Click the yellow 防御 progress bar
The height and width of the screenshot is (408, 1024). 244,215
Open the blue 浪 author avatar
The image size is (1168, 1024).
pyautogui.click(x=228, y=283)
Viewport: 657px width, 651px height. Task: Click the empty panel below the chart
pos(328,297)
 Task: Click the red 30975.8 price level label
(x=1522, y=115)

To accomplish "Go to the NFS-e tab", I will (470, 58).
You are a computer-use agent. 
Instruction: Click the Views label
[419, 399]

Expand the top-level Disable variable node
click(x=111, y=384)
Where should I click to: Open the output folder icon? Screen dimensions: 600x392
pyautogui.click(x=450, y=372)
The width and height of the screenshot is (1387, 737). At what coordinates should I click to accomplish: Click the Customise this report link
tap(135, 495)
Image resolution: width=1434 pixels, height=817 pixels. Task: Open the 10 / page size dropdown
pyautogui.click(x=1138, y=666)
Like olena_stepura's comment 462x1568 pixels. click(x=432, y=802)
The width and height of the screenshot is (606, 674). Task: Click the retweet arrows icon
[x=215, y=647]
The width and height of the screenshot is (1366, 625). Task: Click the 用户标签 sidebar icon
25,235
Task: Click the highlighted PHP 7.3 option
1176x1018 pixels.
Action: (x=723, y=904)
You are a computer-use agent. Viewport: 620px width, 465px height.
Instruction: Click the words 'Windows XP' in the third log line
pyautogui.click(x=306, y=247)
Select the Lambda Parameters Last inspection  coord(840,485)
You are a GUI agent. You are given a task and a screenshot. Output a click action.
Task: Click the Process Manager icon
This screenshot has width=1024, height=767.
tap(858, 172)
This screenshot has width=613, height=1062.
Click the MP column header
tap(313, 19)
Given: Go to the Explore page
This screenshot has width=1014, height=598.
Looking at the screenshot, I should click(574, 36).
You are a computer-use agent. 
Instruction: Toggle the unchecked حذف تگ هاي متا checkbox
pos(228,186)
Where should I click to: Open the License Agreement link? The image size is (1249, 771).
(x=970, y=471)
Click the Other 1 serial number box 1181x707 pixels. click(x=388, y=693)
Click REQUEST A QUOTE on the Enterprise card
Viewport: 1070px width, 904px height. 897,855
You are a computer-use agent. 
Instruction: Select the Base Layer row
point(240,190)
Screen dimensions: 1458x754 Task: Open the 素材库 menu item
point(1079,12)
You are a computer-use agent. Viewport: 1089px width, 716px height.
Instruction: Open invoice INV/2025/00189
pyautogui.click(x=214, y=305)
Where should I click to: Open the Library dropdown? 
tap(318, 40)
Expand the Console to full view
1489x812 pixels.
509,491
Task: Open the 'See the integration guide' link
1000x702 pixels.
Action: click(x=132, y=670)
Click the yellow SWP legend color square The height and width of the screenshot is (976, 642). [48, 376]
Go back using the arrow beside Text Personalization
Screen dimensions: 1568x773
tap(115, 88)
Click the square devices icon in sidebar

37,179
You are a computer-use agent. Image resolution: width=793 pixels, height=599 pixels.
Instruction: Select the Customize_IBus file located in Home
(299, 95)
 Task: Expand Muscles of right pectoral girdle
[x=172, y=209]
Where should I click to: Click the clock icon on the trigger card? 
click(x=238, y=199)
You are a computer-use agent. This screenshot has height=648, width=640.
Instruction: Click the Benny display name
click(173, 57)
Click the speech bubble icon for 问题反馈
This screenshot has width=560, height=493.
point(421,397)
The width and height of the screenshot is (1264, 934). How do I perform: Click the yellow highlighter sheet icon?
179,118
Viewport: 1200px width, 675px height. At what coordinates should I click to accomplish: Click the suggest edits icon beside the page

Prompt:
Transcribe the full set of records precisely.

Answer to this task:
Click the yellow 防御 progress bar
The height and width of the screenshot is (408, 1024). 244,215
Open the blue 浪 author avatar
The image size is (1168, 1024).
pyautogui.click(x=228, y=283)
Viewport: 657px width, 651px height. Task: Click the empty panel below the chart
pos(328,297)
 Task: Click the red 30975.8 price level label
(x=1522, y=115)

To accomplish "Go to the NFS-e tab", I will (470, 58).
You are a computer-use agent. 
Instruction: Click the Views label
[419, 399]

Expand the top-level Disable variable node
click(x=111, y=384)
Where should I click to: Open the output folder icon? Screen dimensions: 600x392
pyautogui.click(x=450, y=372)
The width and height of the screenshot is (1387, 737). At what coordinates should I click to accomplish: Click the Customise this report link
tap(135, 495)
Image resolution: width=1434 pixels, height=817 pixels. Task: Open the 10 / page size dropdown
pyautogui.click(x=1138, y=666)
Like olena_stepura's comment 462x1568 pixels. click(x=432, y=802)
The width and height of the screenshot is (606, 674). Task: Click the retweet arrows icon
[x=215, y=647]
The width and height of the screenshot is (1366, 625). Task: Click the 用户标签 sidebar icon
25,235
Task: Click the highlighted PHP 7.3 option
1176x1018 pixels.
Action: (x=723, y=904)
You are a computer-use agent. Viewport: 620px width, 465px height.
Instruction: Click the words 'Windows XP' in the third log line
pyautogui.click(x=306, y=247)
Select the Lambda Parameters Last inspection  coord(840,485)
You are a GUI agent. You are given a task and a screenshot. Output a click action.
Task: Click the Process Manager icon
This screenshot has width=1024, height=767.
tap(858, 172)
This screenshot has width=613, height=1062.
Click the MP column header
tap(313, 19)
Given: Go to the Explore page
This screenshot has width=1014, height=598.
Looking at the screenshot, I should click(574, 36).
You are a computer-use agent. 
Instruction: Toggle the unchecked حذف تگ هاي متا checkbox
pos(228,186)
Where should I click to: Open the License Agreement link? The image size is (1249, 771).
(x=970, y=471)
Click the Other 1 serial number box 1181x707 pixels. click(x=388, y=693)
Click REQUEST A QUOTE on the Enterprise card
Viewport: 1070px width, 904px height. 897,855
You are a computer-use agent. 
Instruction: Select the Base Layer row
point(240,190)
Screen dimensions: 1458x754 Task: Open the 素材库 menu item
point(1079,12)
You are a computer-use agent. Viewport: 1089px width, 716px height.
Instruction: Open invoice INV/2025/00189
pyautogui.click(x=214, y=305)
Where should I click to: Open the Library dropdown? 
tap(318, 40)
Expand the Console to full view
1489x812 pixels.
509,491
Task: Open the 'See the integration guide' link
1000x702 pixels.
Action: click(x=132, y=670)
Click the yellow SWP legend color square The height and width of the screenshot is (976, 642). [48, 376]
Go back using the arrow beside Text Personalization
Screen dimensions: 1568x773
tap(115, 88)
Click the square devices icon in sidebar

37,179
You are a computer-use agent. Image resolution: width=793 pixels, height=599 pixels.
Instruction: Select the Customize_IBus file located in Home
(299, 95)
 Task: Expand Muscles of right pectoral girdle
[x=172, y=209]
Where should I click to: Click the clock icon on the trigger card? 
click(x=238, y=199)
You are a computer-use agent. This screenshot has height=648, width=640.
Instruction: Click the Benny display name
click(173, 57)
Click the speech bubble icon for 问题反馈
This screenshot has width=560, height=493.
point(421,397)
The width and height of the screenshot is (1264, 934). How do I perform: Click the yellow highlighter sheet icon?
179,118
Viewport: 1200px width, 675px height. At what coordinates should I click to accomplish: Click the suggest edits icon beside the page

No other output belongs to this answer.